While aspirin did not lower the risk of recurrence of DVT or PE, it did have a clear benefit regarding the overall risk of developing arterial clots (heart attack, stroke) and further vein clots (DVT and PE) or dying from vascular complications.  And aspirin was safe – it did not increase the risk of major bleeding.

Additional data

This is now the second well-done study investigating the potential benefit of aspirin in patients who have had an unprovoked DVT or PE.  The previous one (called WARFASA study) was published in May 2012 [ref 2] and the results discussed on Clot Connect (link here).  As both studies studied a similar patient population and were similarly designed, it is possible to do an analysis of both studies together (refered to as “meta-analysis”), which includes a total of 1,224 patients (616 on aspirin, 608 on placebo).  The conglomerate data are also presented in this week’s N Engl J Med paper [ref 1] and show that aspirin:

    • decreases the risk of recurrent DVT and PE
    • decreases the risk of “major vascular events’ as defined above
    • does not lead to an increase in major and clinically significant bleeding.

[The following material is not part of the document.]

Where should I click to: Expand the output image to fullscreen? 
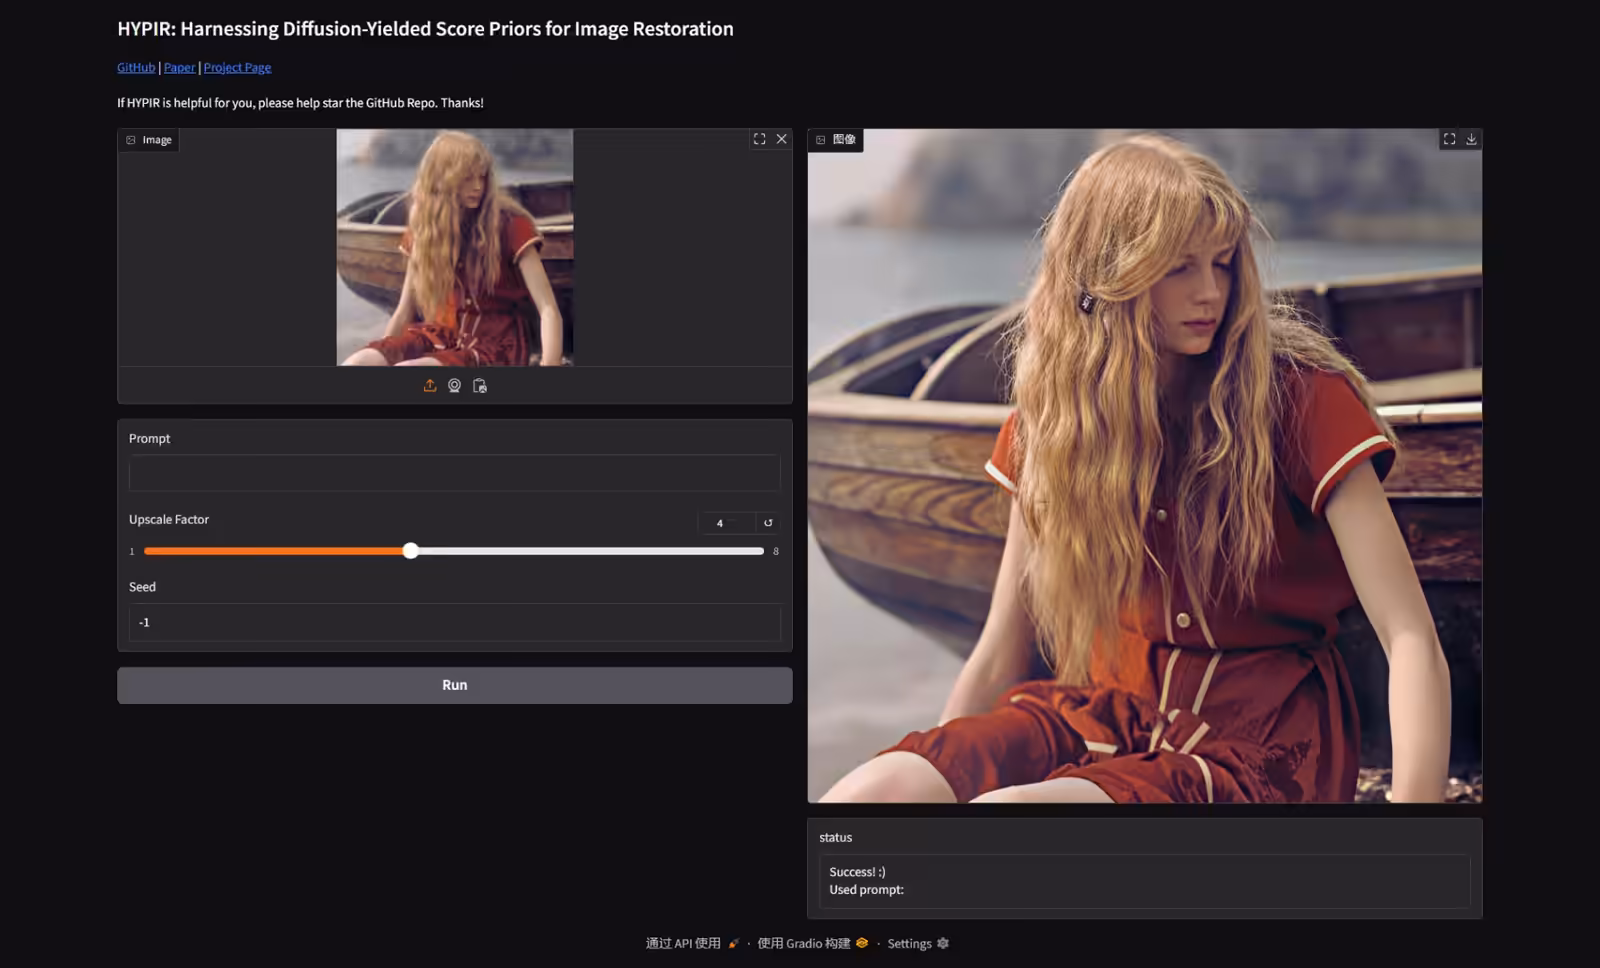(x=1449, y=139)
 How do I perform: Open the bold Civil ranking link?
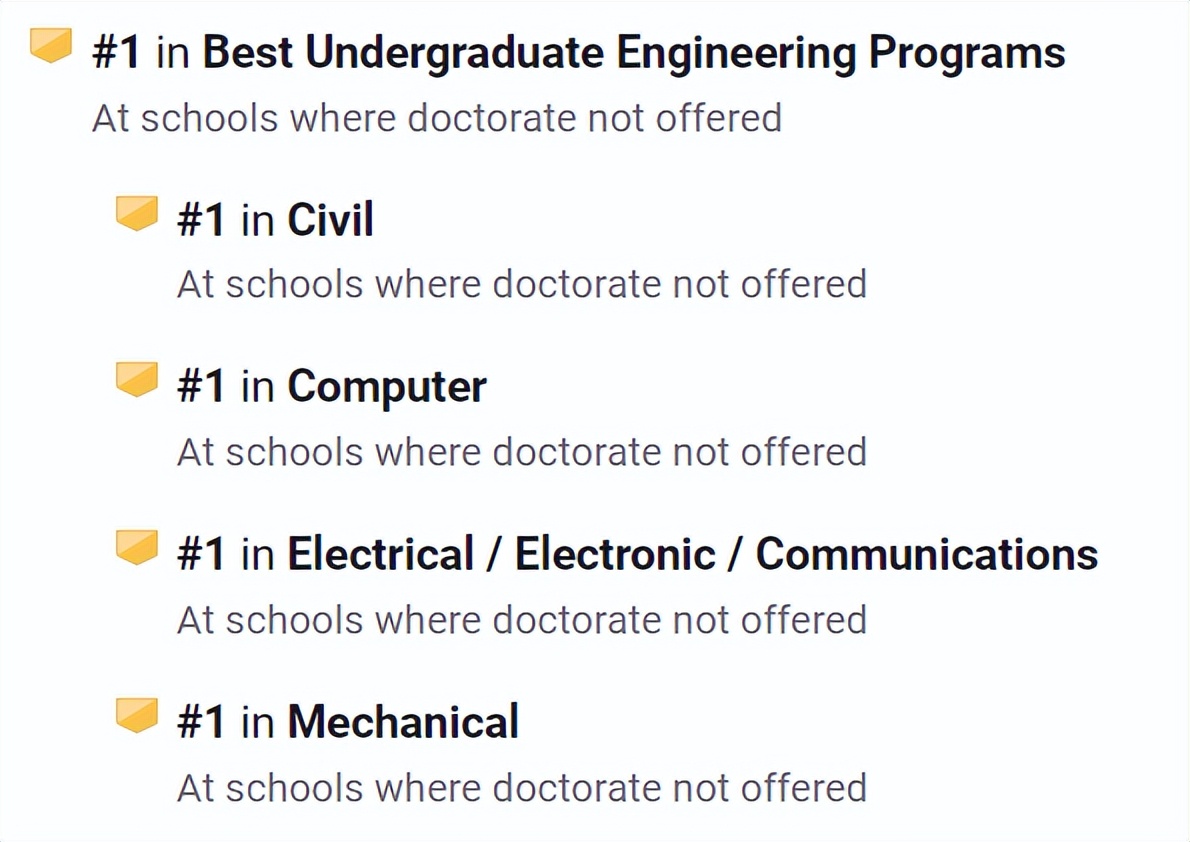(x=330, y=220)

Thus, the summary conclusion from the meta-analysis: Aspirin is effective and safe in patients with previous unprovoked DVT or PE who have been treated with warfarin.


My Perspective

The findings of today’s study and of the May 2012 aspirin study show discrepant results: The WARFASA study showed benefit of aspirin in preventing recurrent VTE, today’s ASPIRE study showed no such benefit. Thus, it remains unclear whether aspirin can prevent DVTs and PEs. Consequences for my practice:

  • If a patient has (a) had an unprovoked DVT or PE (i.e. one that came out of the blue and was not triggered by major surgery, hospitalization, major trauma, or estrogen therapy – contraceptive pill, patch or ring, or hormone replacement therapy) and (b) been treated with a blood thinner (warfarin, Xarelto ) for at least 3 months and (c) decided with his/her physician that he/she can come off blood thinners, then taking aspiring long-term once the blood thinner has been stopped is beneficial, preventing “vascular events”.; however, whetehr it is beneficial in preventing DVT and PE is not clear.
  • What dose do I recommend? In the U.S., where the 100 mg tablet size studied in the two N Engl J Med studies is not available, I tell patients to take either a baby aspirin (81 mg) or an adult aspirin (325 mg) – typically I recommend the 81 mg size.
  • Would I recommend that patients who are on long-term warfarin or Xarelto that they now stop their blood thinner and switch to aspirin instead? No. Clearly not. Warfarin and Xarelto are much more effective than aspirin.  Aspirin is not a replacement for these blood thinners.  But aspirin is better than nothing if the patient with unprovoked VTE has stopped blood thinners.
  • Would I recommend aspirin therapy in women who had a VTE associated with contraceptive pill, ring, or patch and have now come off blood thinners?  Yes.  However, such women were not included in the two N Engl J Med studies.  Thus, we don’t know whether aspirin in such women is beneficial in preventing further DVT or PE.


  1. Brighton TA et al. Low-dose aspirin for preventing the recurrent venous thromboembolism. N Engl J Med 2012(Nov 22);367(21):1979-87.
  2. Becattini C et al. Aspirin for preventing the recurrence of venous thromboembolism. N Engl J Med 2012(May 24);366:1959-1967.


Disclosures:  I have consulted for Janssen.